데이터셋에서 가져온 레코드:

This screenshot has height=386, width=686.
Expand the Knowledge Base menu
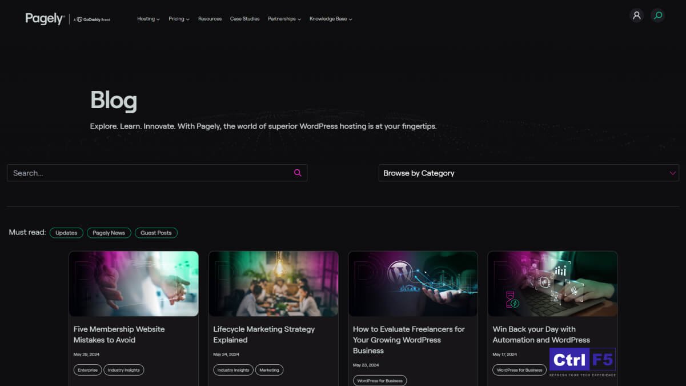tap(330, 19)
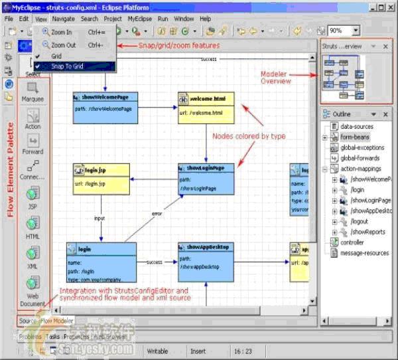Open the zoom percentage dropdown
The width and height of the screenshot is (398, 360).
[x=356, y=31]
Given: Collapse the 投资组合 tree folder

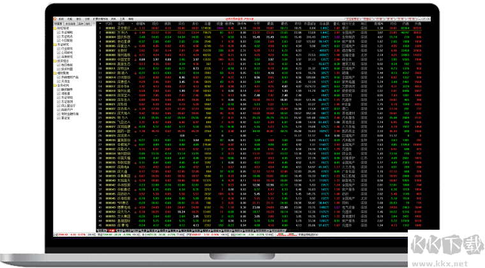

■ **지시 사항**:
위 레코드에서 단어 "width"가 들어 있는 줄을 모두 모아 옮겨 적어 주시겠어요?

■ **정답 결과**:
This screenshot has height=386, width=686.
The width and height of the screenshot is (398, 360).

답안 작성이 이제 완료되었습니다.